Stress has significant effects on sleep in humans as well as rodents [28
]. Rapid eye movement sleep (REMS), in particular, changes dramatically after fear conditioning (FC) [28
]. The effects of FC on REMS have generally been assessed using standard measures of REMS macroarchitecture, i.e., number and average duration of REMS episodes and total amount of REMS time. However, the results of several studies demonstrate the importance of investigating REMS microarchitecture as well, by partitioning total REMS time into sequential REMS (seq-REMS, inter-REMS episode interval ≤ 3 min) and single REMS (si-REMS, inter-REMS episode interval > 3 min) [2
]. Episodes of seq-REMS, which are on average of shorter duration than those of si-REMS, occur in clusters. Studies have demonstrated that various stressors affect seq-REMS specifically [2
]. For example, Amici et al. [2
] found an increase in the number of seq-REMS episodes in the recovery sleep of rats after exposure to cold stress. Studying REMS microarchitectural changes following FC in rats can yield important new insights into the mechanisms of stress-induced sleep disturbances [7
The REMS response to stress differs among rat strains. Wistar-Kyoto rats (WKY), known according to a range of criteria to be stress-sensitive [22
], respond to FC with fragmentation of REMS, defined as a shift in the distribution of seq-REMS and si-REMS episodes towards seq-REMS [7
]. This response is in contradistinction to the responses shown by Sprague-Dawley and Wistar rats (WIS) [7
], in which a preponderance of longer duration si-REMS episodes following FC suggests that FC is less disruptive to REMS.

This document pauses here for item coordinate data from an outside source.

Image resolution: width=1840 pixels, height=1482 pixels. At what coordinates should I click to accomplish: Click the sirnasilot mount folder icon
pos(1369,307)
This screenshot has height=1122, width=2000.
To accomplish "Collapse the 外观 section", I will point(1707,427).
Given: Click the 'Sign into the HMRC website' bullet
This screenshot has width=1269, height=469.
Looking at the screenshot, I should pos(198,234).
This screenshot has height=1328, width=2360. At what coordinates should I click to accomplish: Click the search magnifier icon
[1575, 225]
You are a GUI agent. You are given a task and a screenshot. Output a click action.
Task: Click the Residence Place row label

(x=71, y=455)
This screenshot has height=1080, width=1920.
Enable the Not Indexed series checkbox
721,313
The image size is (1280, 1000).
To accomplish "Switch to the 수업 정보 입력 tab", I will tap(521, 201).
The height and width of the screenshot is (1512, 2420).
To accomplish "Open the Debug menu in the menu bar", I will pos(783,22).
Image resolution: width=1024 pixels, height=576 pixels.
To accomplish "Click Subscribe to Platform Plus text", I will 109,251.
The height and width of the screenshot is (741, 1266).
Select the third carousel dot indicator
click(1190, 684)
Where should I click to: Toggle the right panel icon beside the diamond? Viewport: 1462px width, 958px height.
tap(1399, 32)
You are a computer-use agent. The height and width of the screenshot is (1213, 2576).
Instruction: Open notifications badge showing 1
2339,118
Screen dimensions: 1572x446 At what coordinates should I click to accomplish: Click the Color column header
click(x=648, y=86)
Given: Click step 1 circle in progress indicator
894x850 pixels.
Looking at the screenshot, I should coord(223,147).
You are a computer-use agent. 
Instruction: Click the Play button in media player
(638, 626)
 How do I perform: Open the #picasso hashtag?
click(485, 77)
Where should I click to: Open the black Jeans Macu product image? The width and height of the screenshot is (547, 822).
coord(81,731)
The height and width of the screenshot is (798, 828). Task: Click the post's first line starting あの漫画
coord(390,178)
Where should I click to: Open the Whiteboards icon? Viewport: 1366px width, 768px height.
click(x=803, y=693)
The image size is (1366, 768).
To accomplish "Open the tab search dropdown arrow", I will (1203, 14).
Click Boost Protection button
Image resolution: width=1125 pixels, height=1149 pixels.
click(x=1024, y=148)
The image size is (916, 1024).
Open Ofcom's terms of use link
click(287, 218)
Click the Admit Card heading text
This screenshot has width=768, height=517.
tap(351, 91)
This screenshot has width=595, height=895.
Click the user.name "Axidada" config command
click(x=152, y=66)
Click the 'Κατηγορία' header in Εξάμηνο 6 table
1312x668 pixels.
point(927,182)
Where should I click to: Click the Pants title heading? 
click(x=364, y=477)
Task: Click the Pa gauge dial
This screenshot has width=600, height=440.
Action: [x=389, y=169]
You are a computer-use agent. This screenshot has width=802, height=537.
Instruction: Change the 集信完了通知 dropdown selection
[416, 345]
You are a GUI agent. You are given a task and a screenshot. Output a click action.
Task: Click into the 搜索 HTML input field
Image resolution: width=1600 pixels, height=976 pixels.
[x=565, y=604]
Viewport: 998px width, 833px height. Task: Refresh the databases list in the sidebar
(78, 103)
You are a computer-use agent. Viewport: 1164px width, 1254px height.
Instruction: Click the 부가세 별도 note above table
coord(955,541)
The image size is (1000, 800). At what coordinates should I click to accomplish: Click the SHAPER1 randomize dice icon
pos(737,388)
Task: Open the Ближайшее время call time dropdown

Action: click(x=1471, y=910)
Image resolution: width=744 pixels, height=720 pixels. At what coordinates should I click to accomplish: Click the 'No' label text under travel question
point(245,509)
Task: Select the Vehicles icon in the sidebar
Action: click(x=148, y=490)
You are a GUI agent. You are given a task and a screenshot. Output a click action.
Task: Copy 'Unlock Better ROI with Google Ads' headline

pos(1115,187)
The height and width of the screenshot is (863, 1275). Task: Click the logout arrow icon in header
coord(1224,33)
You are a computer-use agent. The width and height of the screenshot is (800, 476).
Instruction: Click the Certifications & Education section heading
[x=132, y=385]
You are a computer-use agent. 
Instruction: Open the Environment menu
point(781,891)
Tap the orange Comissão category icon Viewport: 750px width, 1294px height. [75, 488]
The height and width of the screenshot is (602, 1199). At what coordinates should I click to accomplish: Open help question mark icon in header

Mechanisms of REMS fragmentation, i.e., the neurophysiological substrates of a form of REMS that occurs in short duration episodes separated by short duration intervals, require explanation. Electroencephalographic activity in the gamma frequency range, which some suggest to be associated with focused attention during waking (W) [4
], also is prominent during REMS [4
], a state of hyperalerting to stimuli of endogenous origin [21
]. In an initial attempt to explore the relationship of gamma power to REMS [14
], we demonstrated that relative gamma power (measured as percent of total power) during REMS was lower in WKY compared to WIS, both before and after a FC procedure. However, there was no effect of FC on gamma power in REMS, an effect that would have been expected if gamma power signals brain mechanisms serving to maintain continuous, focused REMS, and the specific neural interactions that characterize the beginning and ending of a REMS episode [10
]. Bassi et al. [3
] have emphasized the importance of looking at the transitions into and out of REMS, suggesting that at these time points REMS is most likely to fail initially to consolidate properly or to terminate early, respectively. Therefore, we examined gamma power changes at the transitions into and out of REMS.
Animals from our previous study [7
] provided data with which to explore the effects of FC on gamma range activity during REMS transitions in WKY compared to WIS. WKY and WIS underwent a cued FC procedure in that study. They were presented with ten tones (800 Hz, 90dB, 5 s duration), each co-terminating with a mild electric foot shock (1.0 mA, 0.5 s duration) at 30 s intervals. The effects of FC on sleep were examined by analyzing electroencephalographic and electromyographic traces obtained in the light phase (11 AM to 3 PM) after animals were re-exposed to three tones, without shock, one day, and again 14 days, after FC. Only WKY demonstrated an increase in REMS fragmentation, defined as a shift in the distribution of seq-REMS and si-REMS toward seq-REMS [7
]. Also, WKY continued to freeze to tone presentations until the end of the test period, 14 days, whereas WIS did not. To determine that the alterations in REMS microarchitecture were specific to FC and not due to a lasting effect of shock stress (SS) alone, the effects of foot shock alone were studied in an additional group of animals. DaSilva et al. [7
] reported that SS had no effect on REMS microarchitecture in either strain, suggesting that the changes in REMS microarchitecture were due to the FC procedure and not a residual effect of SS.
To understand better the mechanisms of REMS fragmentation in the WKY strain, we examined, in the present study, changes in relative gamma power in the electroencephalogram (EEG) during those times when REMS was beginning (35 s before to 105 s after REMS onset (ARO)) and terminating (85 s before REMS termination (BRT) to 35 s later). We hypothesized that relative gamma power at REMS onset and termination would be differentially altered in WKY compared to WIS following FC, with decreases in relative gamma power both ARO and BRT in WKY only. This would suggest different alterations of neural activity in REMS after FC in WKY compared to WIS. Changes in relative gamma power could be a useful measure of changes in the neural activity underlying REMS.